His relationship with Evelyne also comes to an abrupt end. She feels that he does not really love her and breaks away from him. When she leaves him some money, Pierre feels insulted, returns the money, and leaves the place she had offered him. He goes absent from work pleading illness and eventually loses his job. Homeless and forced to sleep on the streets, he falls victim to thieves who steal all his belongings. Now broke and homeless, Pierre returns to the park where Romain took him in, and sees him again. Pierre's offer of sexual favors is refused, but Romain takes him on a trip to Spain. In Seville, the older man takes someone else as a lover and Pierre returns to Paris.

With no job or home, Pierre has to adopt prostitution as his only way to make money. He makes his rules very clear to prospective male clients: "I don't kiss, I don't suck, I don't get fucked". Despite his initial aversion to sex with men, Pierre manages to make a success of his new career. During a police crackdown on streetwalkers, he meets Ingrid, another prostitute. He becomes infatuated with Ingrid, whose dream had been to become a singer. Both are arrested and after a night in jail, they spend an idyllic day together. They make love, but their liaison is discovered by her pimp, who with his gang beats up and rapes Pierre, forcing Ingrid to watch.

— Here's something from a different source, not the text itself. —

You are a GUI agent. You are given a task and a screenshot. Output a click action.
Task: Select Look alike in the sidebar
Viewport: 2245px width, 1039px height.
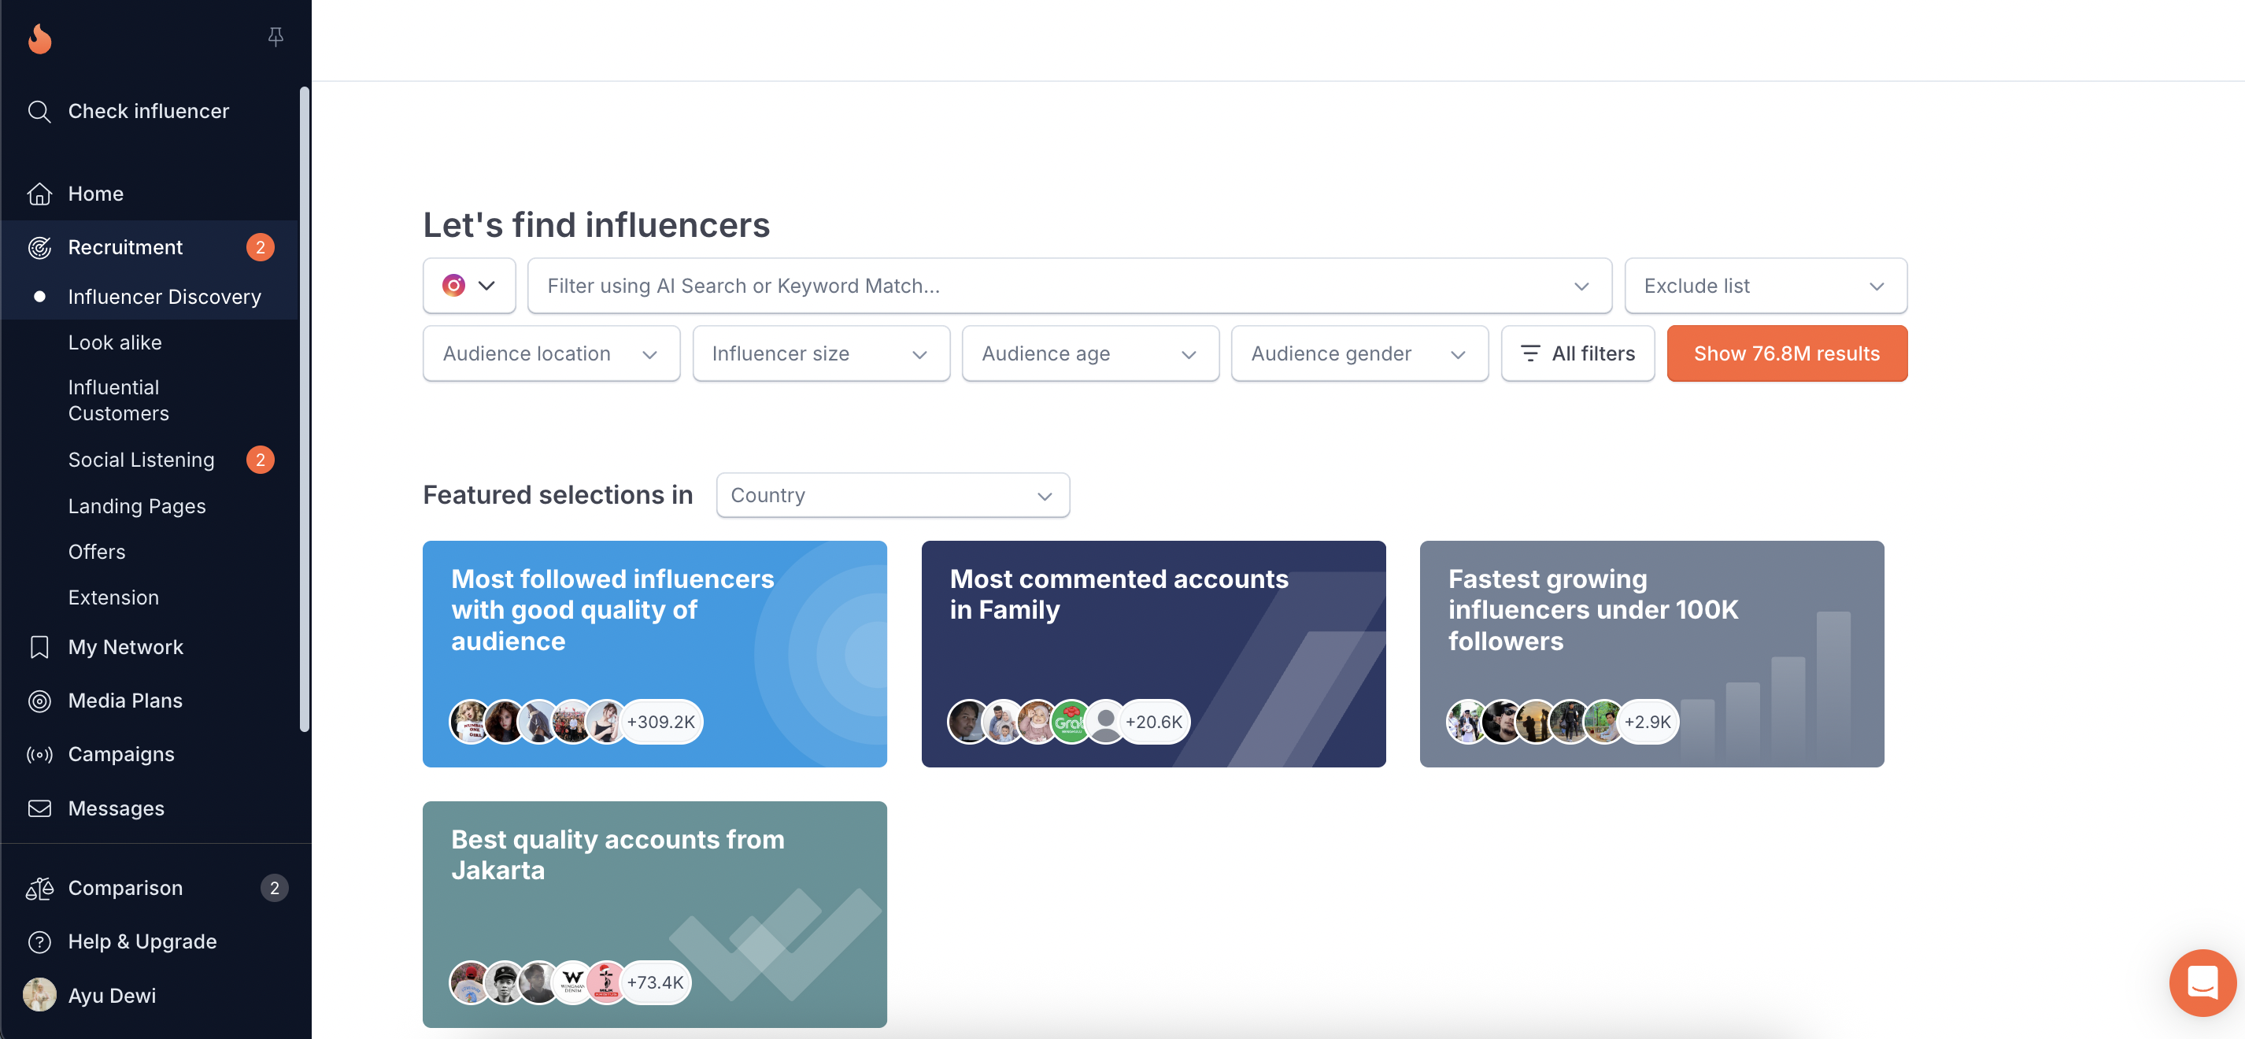click(x=115, y=343)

Pierre leaves Paris and joins the paratroops; he voices to an interviewing officer a desire for revenge, and also for the "leap into the void" involved in parachuting at night. On a visit home, he tells his brother that he did not hate the city, he just was not ready for it. On release from his service, and about to leave once again for Paris and an open future, Pierre stops off at the beach, takes his clothes off and wanders into the sea.

==Cast==
- Manuel Blanc as Pierre
- Philippe Noiret as Romain
- Emmanuelle Béart as Ingrid
- Hélène Vincent as Evelyne
- Ivan Desny as Dimitri
- Roschdy Zem as Saïd
- Christophe Bernard as Le Mac
- Michèle Moretti as The Drama teacher

==Background==
The story is directly inspired by the experience of Jacques Nolot. It is based on the unpublished novel titled The First Step, which Nolot wrote, and then turned into a screenplay.

==DVD release==
The film was released on DVD 22 July 2008 in the U.S. as part of a Boxset of Téchiné's films. The film is in French with English and Spanish subtitles. I Don't Kiss is also available in Region 2 DVD.

==Reception==
Armand White from Film Comment opined that the film "diverges from Fassbinder melodramas, which used the genre for social critique. Techine has a different, uncynical engagement with pop drama — a gay insight that drays fascination, inspiration, as well as healthy skeptical distaste for the myths and traditions of narrative hegemony. In J'embrasse pas, the social betrayals are enlarged beyond Fassbinder's misanthropy into an admittedly French acknowledgment of human nature."

Film critic Peter Aspden wrote "the malaise which permeates J’embrasse pas is relentless; there is never any doubt that Pierre's sad attempt to escape the monotony of provincial life will end disastrously in the violent, loveless streets of modern-day Paris; the overload of metaphors hides the lack of a substantive conclusion."